Un an après le début du mouvement, les manifestants se font plus rares mais Macron n’a rien résolu de la fracture révélée par les ronds-points.

Les gilets jaunes ont encore manifesté samedi dernier, avec ou sans leur chasuble fluorescente, pour l’« acte 50 » d’un mouvement qui aura un an le 17 novembre. Mais à Saint-Étienne, où une manifestation « nationale » était annoncée, à Bordeaux, Toulouse, Paris, Lille ou Épinal, ils n’étaient à chaque fois que quelques centaines, se mêlant parfois aux rassemblements de soutien aux Kurdes ou aux Chiliens. Ou aux écologistes rassemblés à Sivens (Tarn) sur les lieux où, voici cinq ans, Rémi Fraisse avait été tué lors d’affrontements entre forces de l’ordre et opposants au barrage. « Il y a moins de monde de samedi en samedi », déplorait un manifestant parisien.

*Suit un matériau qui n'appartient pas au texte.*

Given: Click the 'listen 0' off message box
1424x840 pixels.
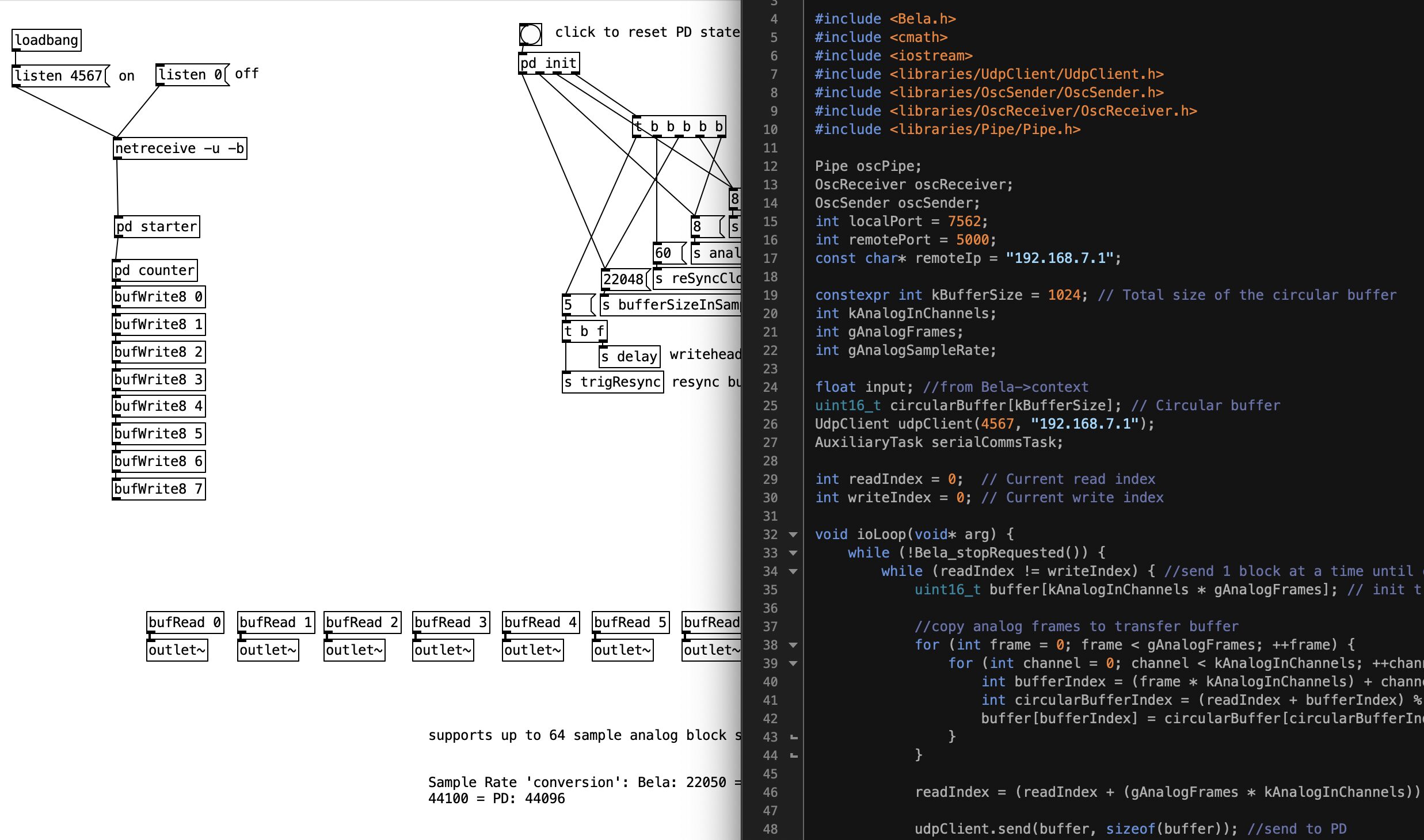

De moins en moins nombreux à battre le pavé, ceux qui, en réponse à la sortie méprisante d’Emmanuel Macron sur les « gens qui ne sont rien », avaient enfilé un gilet jaune pour être visibles ne sont plus comptabilisés par le ministère de l’Intérieur. La visibilité que leurs rassemblements sur des ronds-points aux quatre coins du pays et les marches hebdomadaires, ponctuées d’actions spectaculaires, leur avaient donnée six mois durant, s’est dissipée. Pour autant, le mouvement n’a pas disparu.